Data section »
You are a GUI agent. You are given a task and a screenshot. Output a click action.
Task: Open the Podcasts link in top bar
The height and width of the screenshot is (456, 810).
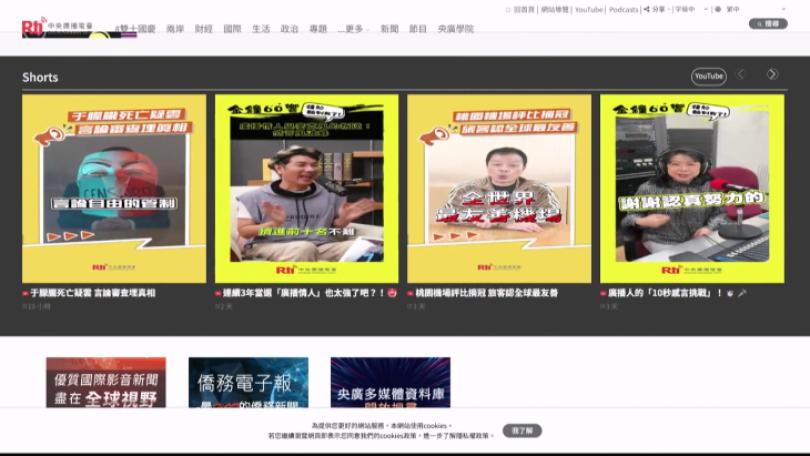[x=623, y=9]
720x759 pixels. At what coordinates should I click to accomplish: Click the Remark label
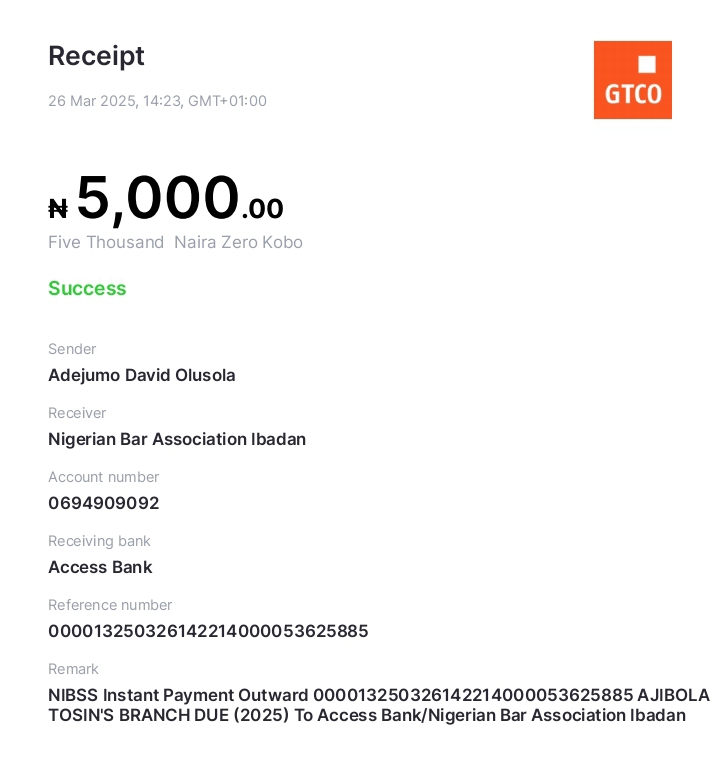click(73, 669)
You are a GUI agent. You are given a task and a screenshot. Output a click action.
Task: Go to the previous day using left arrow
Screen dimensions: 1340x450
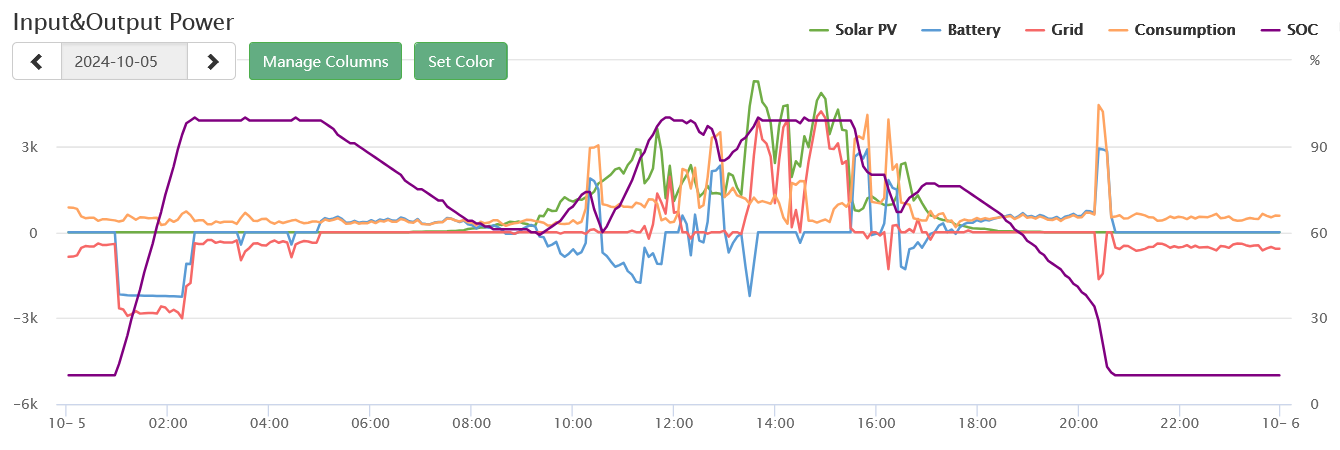37,61
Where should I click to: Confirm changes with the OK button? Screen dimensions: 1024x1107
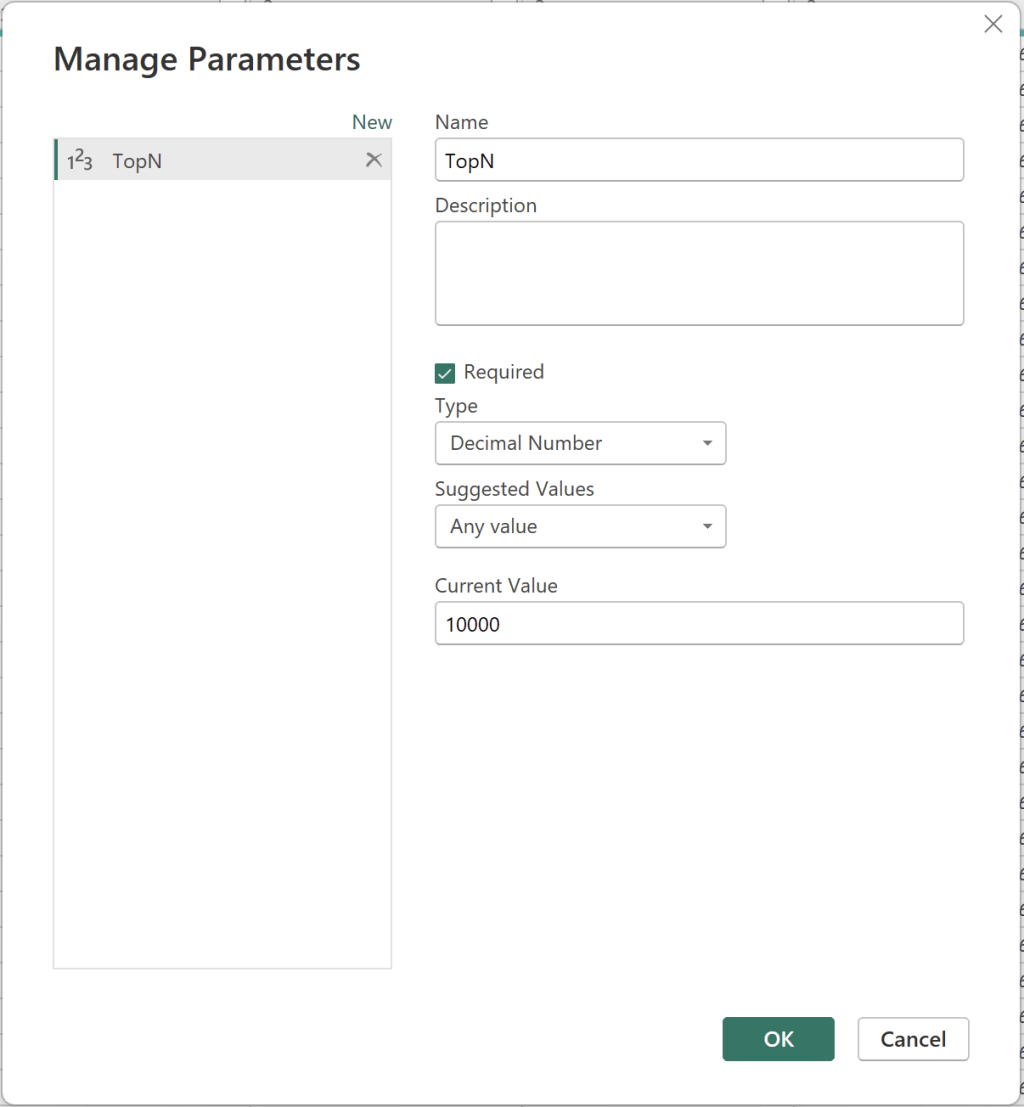[778, 1039]
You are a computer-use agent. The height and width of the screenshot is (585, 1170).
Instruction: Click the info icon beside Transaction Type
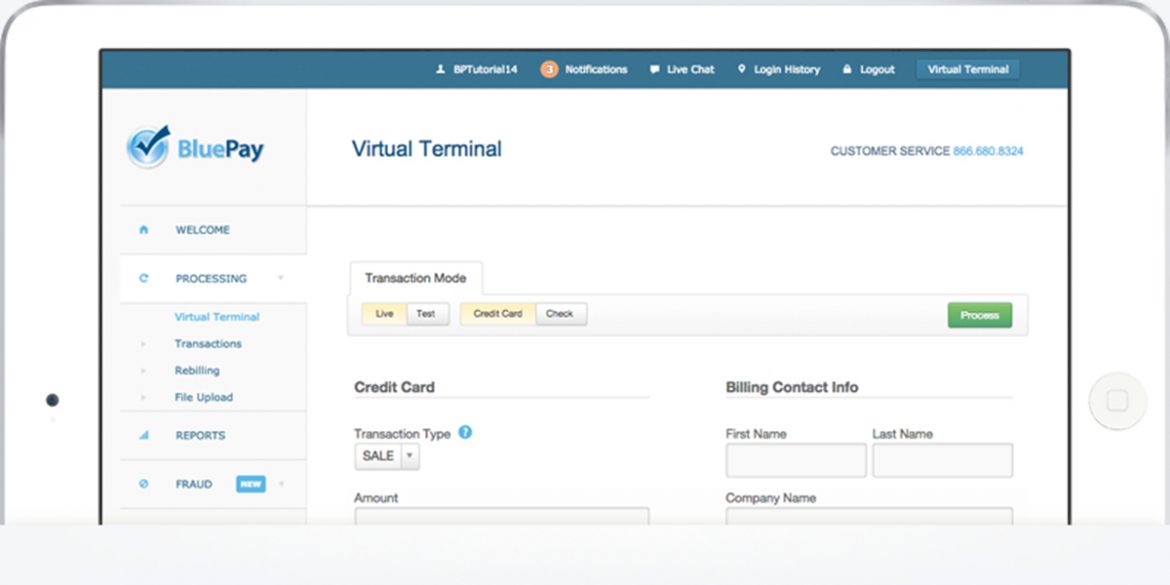pos(465,432)
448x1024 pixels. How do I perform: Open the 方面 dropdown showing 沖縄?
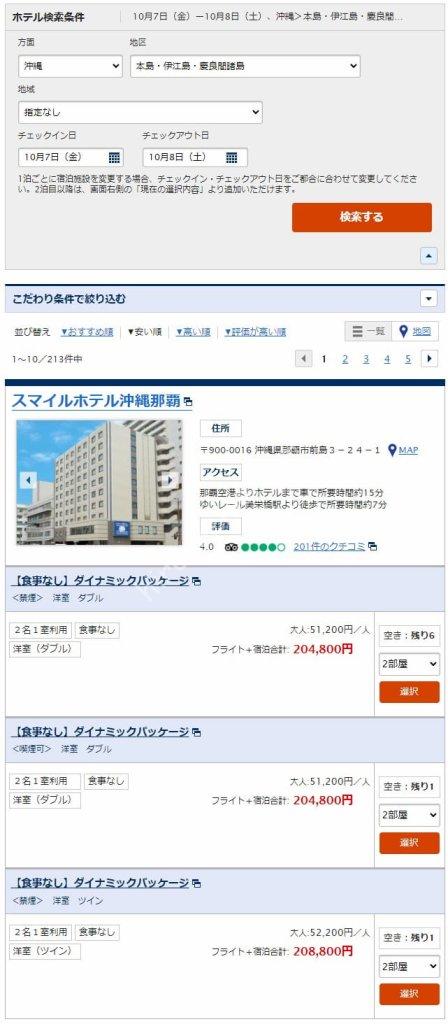coord(71,66)
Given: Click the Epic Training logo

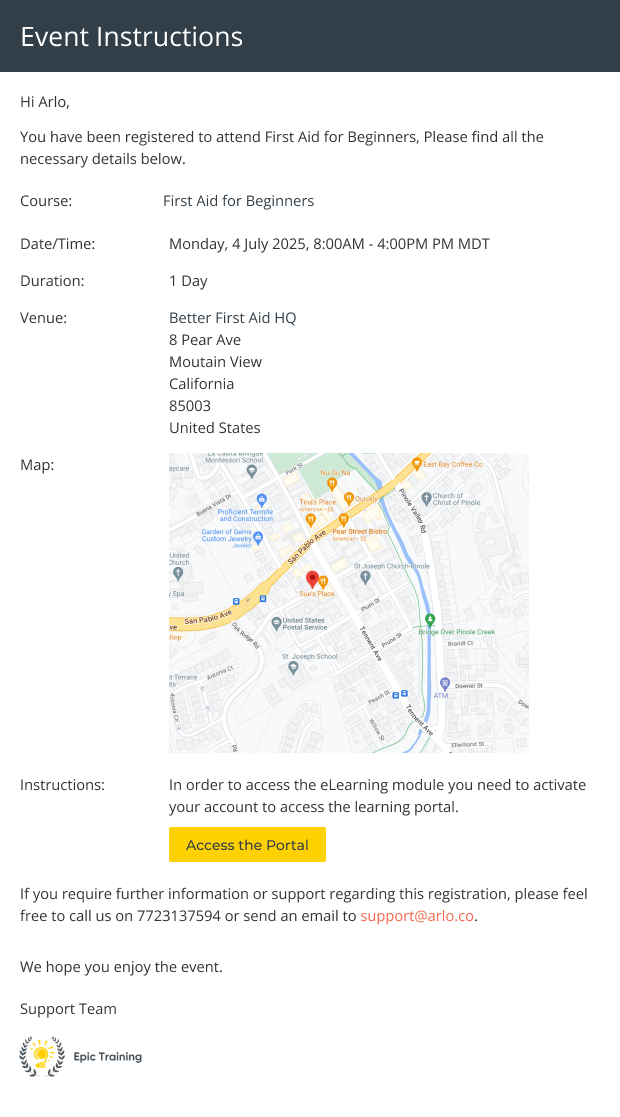Looking at the screenshot, I should coord(81,1056).
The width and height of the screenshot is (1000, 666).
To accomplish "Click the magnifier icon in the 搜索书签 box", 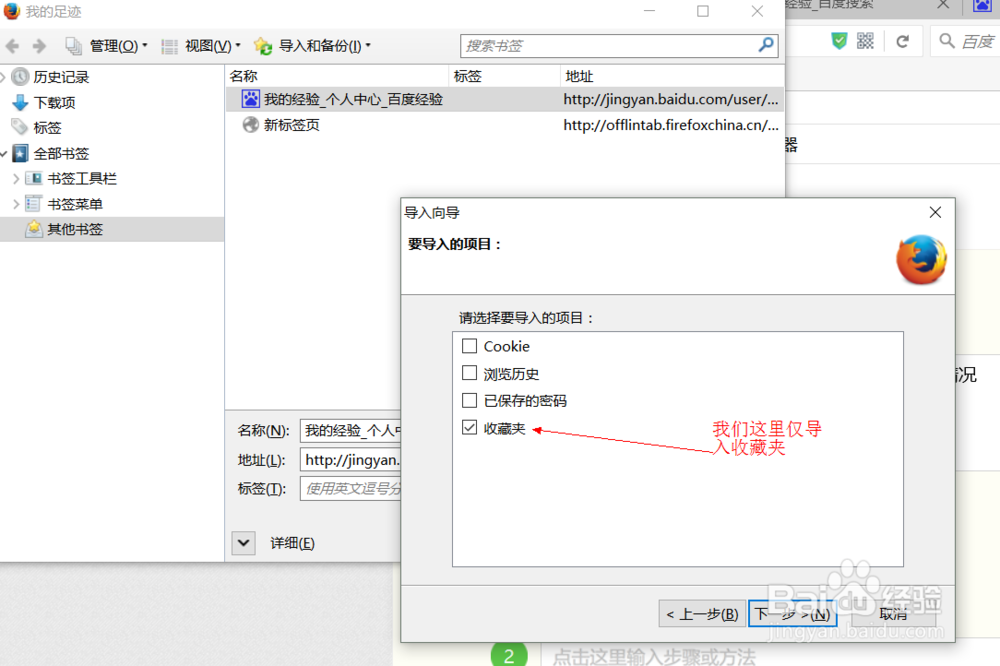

What this task involves »
Every line between the one containing "Given: Click the Epic Training logo" and the last line of the data above, both included, should be copied exactly, but not the pictures.

Answer to this task »
Given: Click the Epic Training logo

Looking at the screenshot, I should coord(81,1056).
The width and height of the screenshot is (1000, 666).
To accomplish "Click the magnifier icon in the 搜索书签 box", 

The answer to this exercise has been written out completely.